En el transcurso de todo esto, Vartan había soltado el libro. En ese momento volvió a estrecharme entre sus brazos.

—En mi caso, Xie, si es la verdad lo que hemos estado buscando… la verdad es que haré lo que sea que creas que es correcto. La verdad es que te quiero.

—Yo también te quiero —dije.

Y supe que, aunque sin duda recuperaríamos las piezas, en aquel momento no me importaba lo que quisieran ninguno de los demás, no me importaba el juego, el precio que otras personas hubiesen pagado por éste en el pasado ni de qué pudiera llegar a servirnos en el futuro. No me importaba qué papeles pudiesen haber escogido otros para que Vartan y yo los representásemos, el de Rey Blanco o el de Reina Negra.
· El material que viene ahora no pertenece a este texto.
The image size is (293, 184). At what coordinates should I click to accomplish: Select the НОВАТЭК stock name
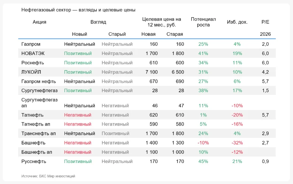[33, 53]

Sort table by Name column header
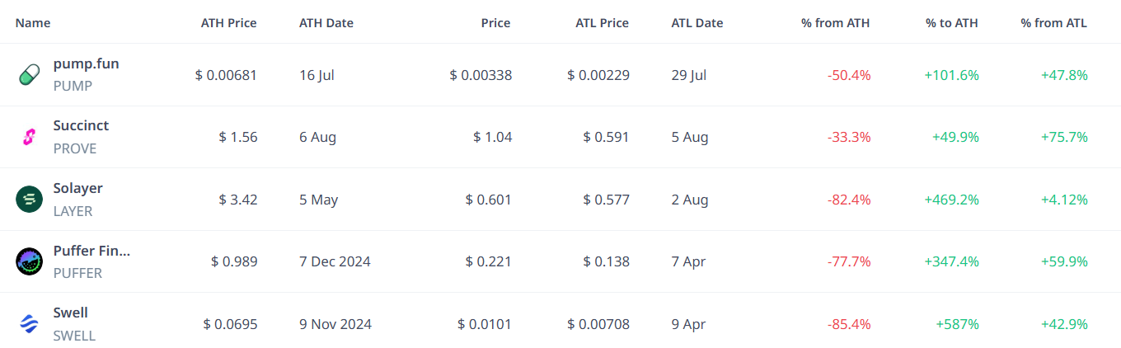pos(33,23)
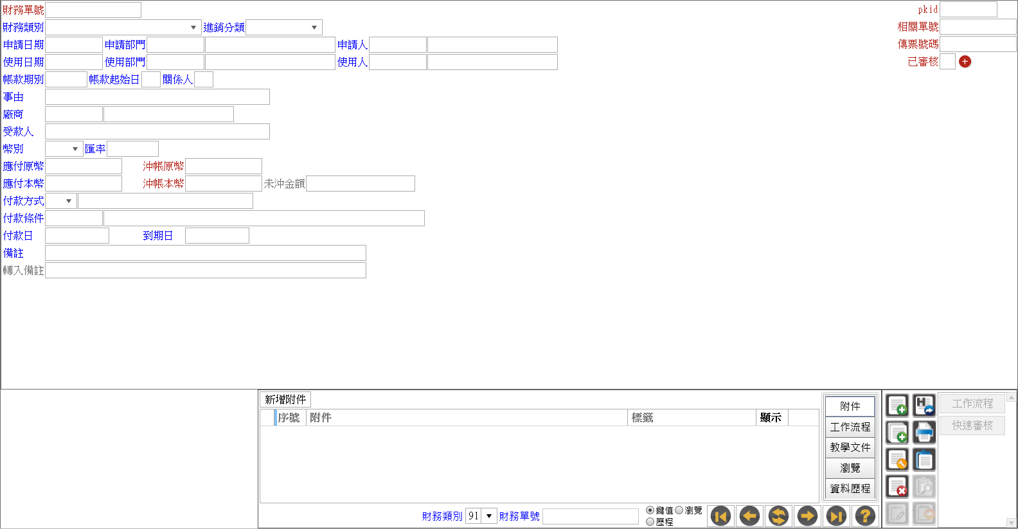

No importaba cómo nos llamasen, porque sabía que Vartan y yo éramos los auténticos: el matrimonio alquímico que todos habían estado buscando durante mil doscientos años y que, pese a ello, eran incapaces de reconocer aunque lo tuviesen delante de sus propios ojos. Nosotros mismos en persona éramos las instrucciones originales.

Por primera vez en mi vida, me sentí como si todas las cuerdas que me habían mantenido atada durante tanto tiempo se hubiesen aflojado por completo y me hubiesen liberado al fin; sentí que podía surcar los cielos como si fuera un pájaro.

Un pájaro de fuego, proyectando luz.